It's a pretty restrictive design space. The Stratocaster shape is based on the centuries-old shape of acoustic guitars. The lower dip of the "hip" of the guitar shape serves a practical purpose, in allowing it to rest on your leg when playing seated. The upper dip mirrors the lower hip aesthetically and removes weight. The cutaways in the upper bout allows you to access the higher frets. At that point there's not a whole lot of design variation left without sacrificing some functionality (eg the Flying V shape is not really playable while seated), and honestly most of that design space has already been explored, too. The strat shape is so common because, well, it's a really good and obvious design for an electric guitar, which is why it was one of the very first. If you stray very far from one of the handful of established designs, you pretty much just end up with a worse guitar.


Replies

Sindisiltoday at 4:22 PM

Upvoted because you've captured the overall point pretty well, but I will say that the Flying V can be pretty dang comfortable seated if you hold in the classical position (i.e., resting on your fretting side thigh). I almost always play standing anyway, but when I do sit, I usually rest the guitar (acoustic or electric) on my left leg anyway because I find it more comfortable.

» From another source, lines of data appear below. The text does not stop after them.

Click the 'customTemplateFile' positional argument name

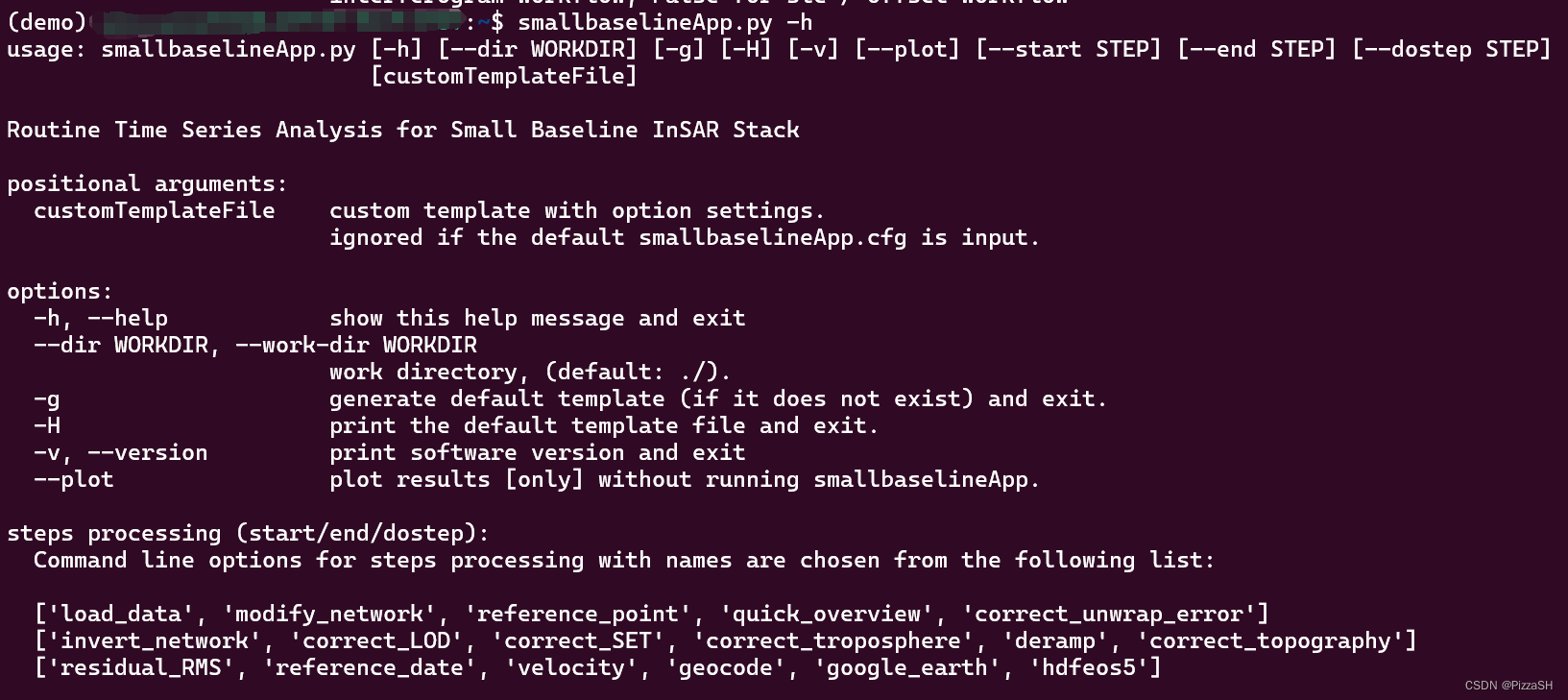click(155, 210)
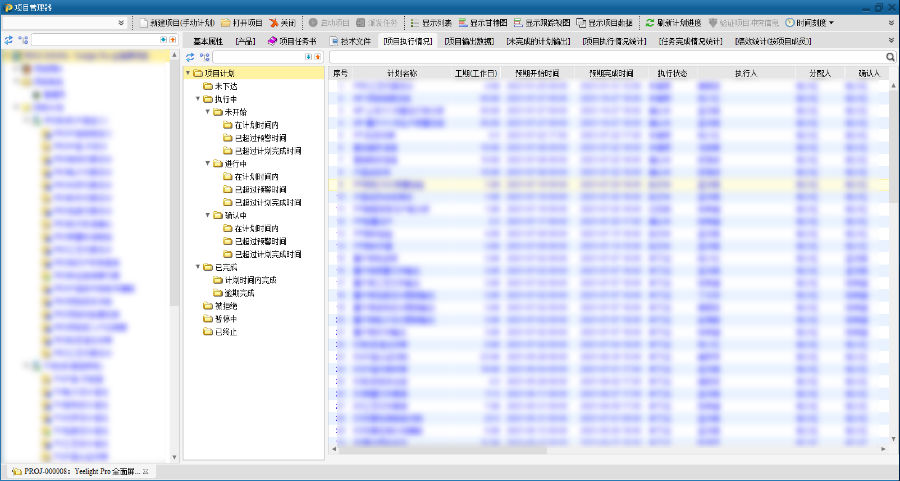Collapse the 进行中 tree node arrow
The image size is (900, 481).
pyautogui.click(x=208, y=164)
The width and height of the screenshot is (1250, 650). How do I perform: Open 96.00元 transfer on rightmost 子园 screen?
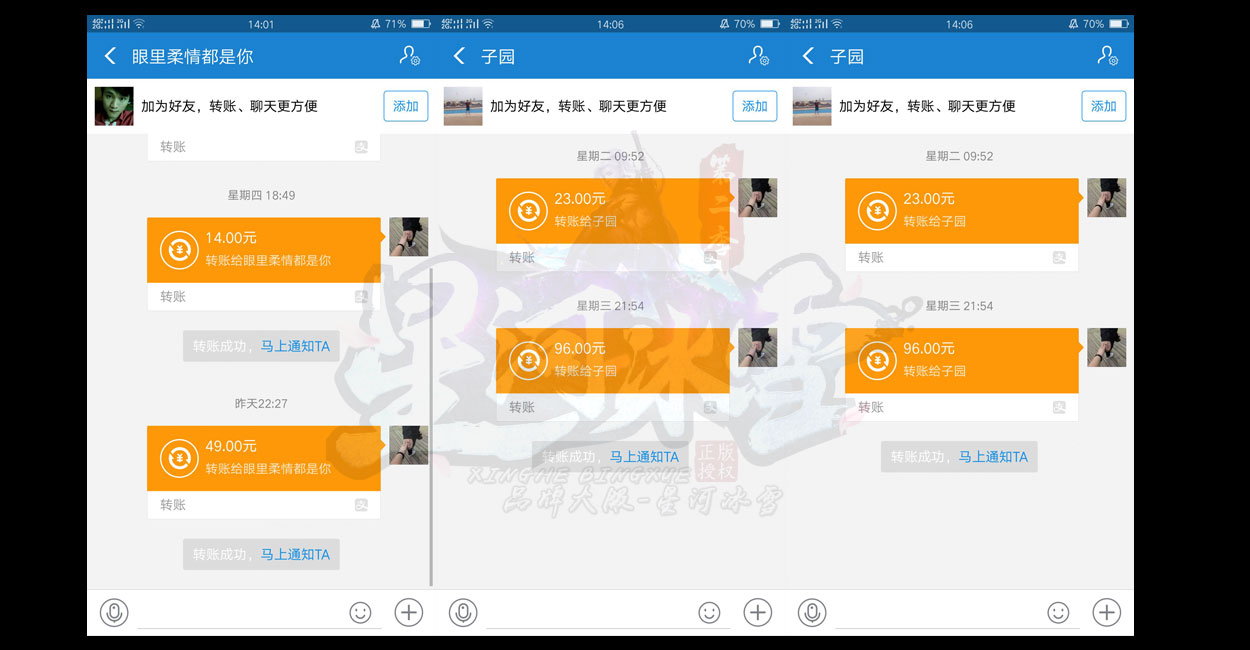[961, 360]
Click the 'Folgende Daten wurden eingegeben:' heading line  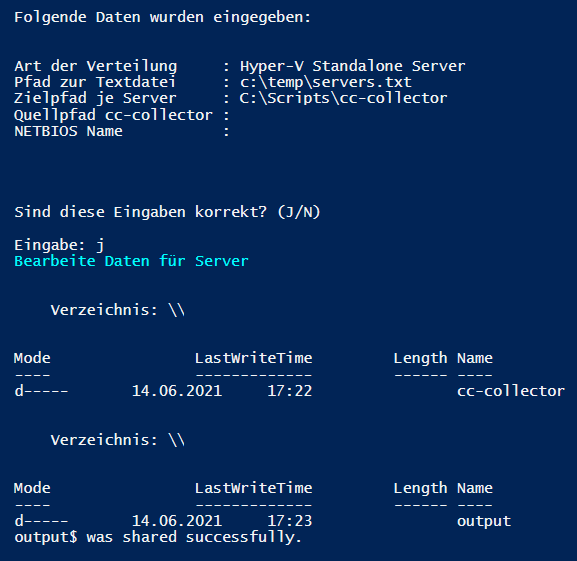163,17
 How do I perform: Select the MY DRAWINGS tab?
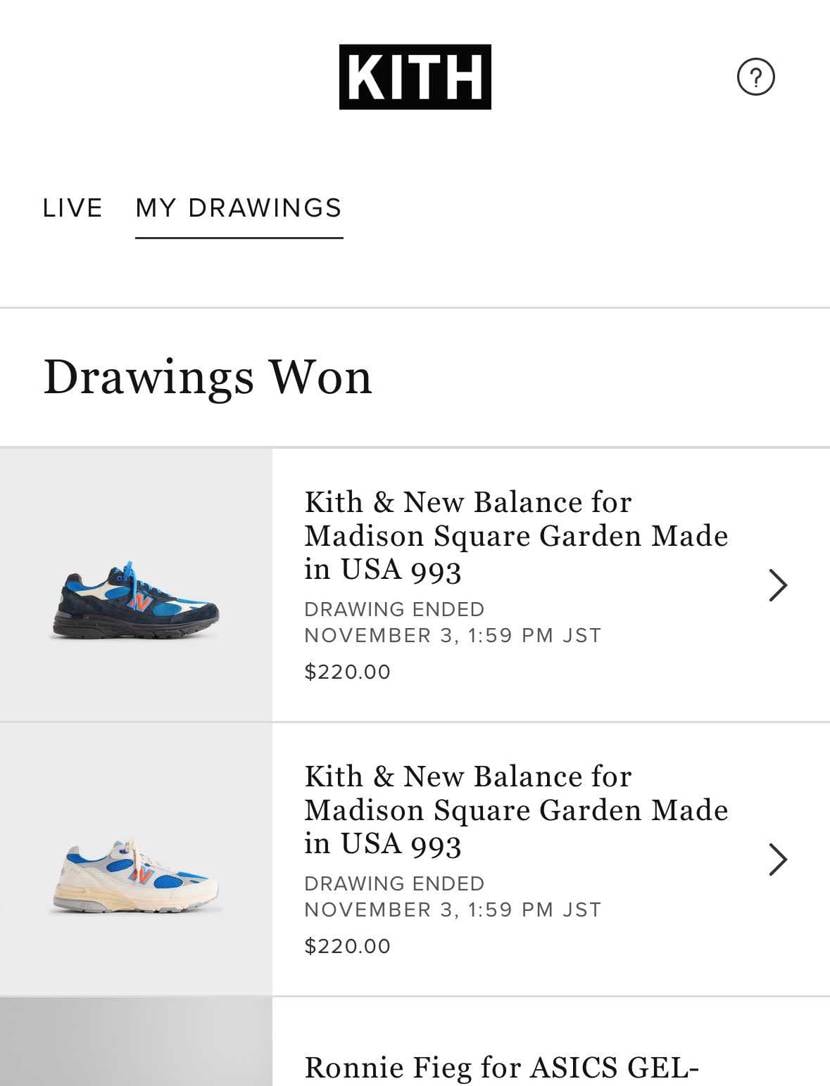(239, 208)
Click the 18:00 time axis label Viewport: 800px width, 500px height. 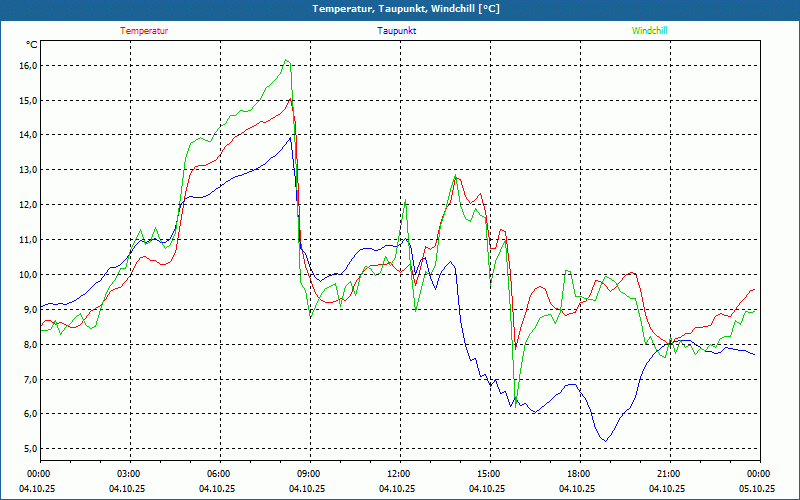click(578, 474)
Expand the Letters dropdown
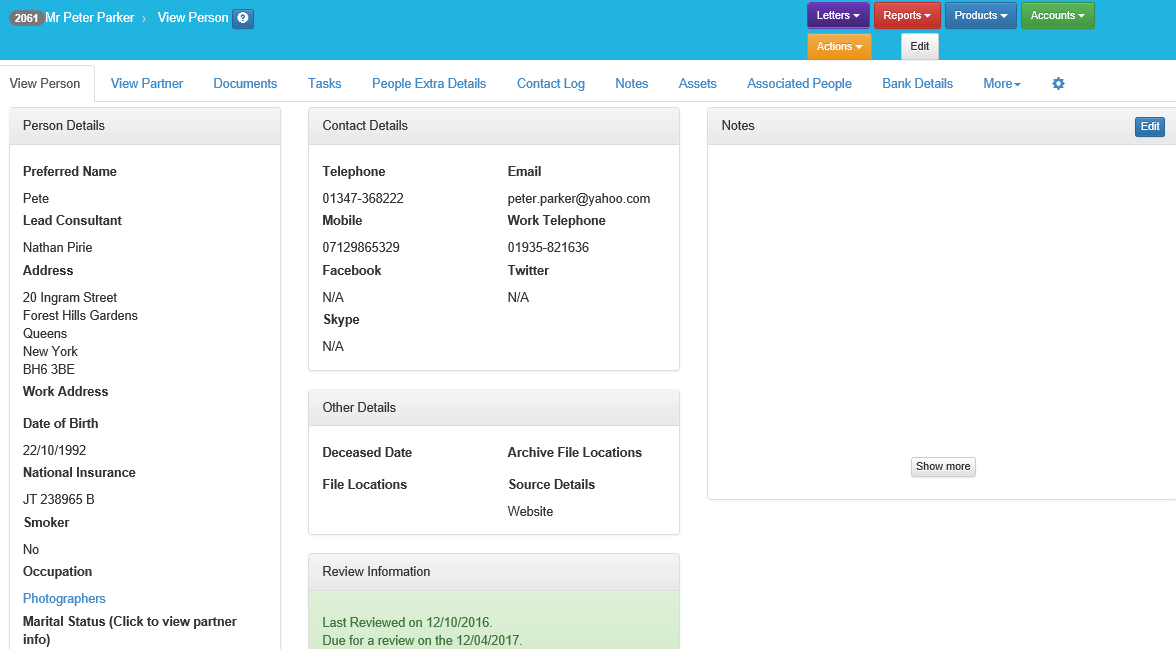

As with most things guitar, it's mostly about what works for the individual player.

dkuntz2today at 4:34 PM

This is why the materials from Fender keep trying to emphasize that the strat shape was an explicitly creative decision and not a functional one, because if it's primarily a functional design, they've got nothing (see how there's only so many ways to design a shovel, you can't sue someone for copying your shovel design)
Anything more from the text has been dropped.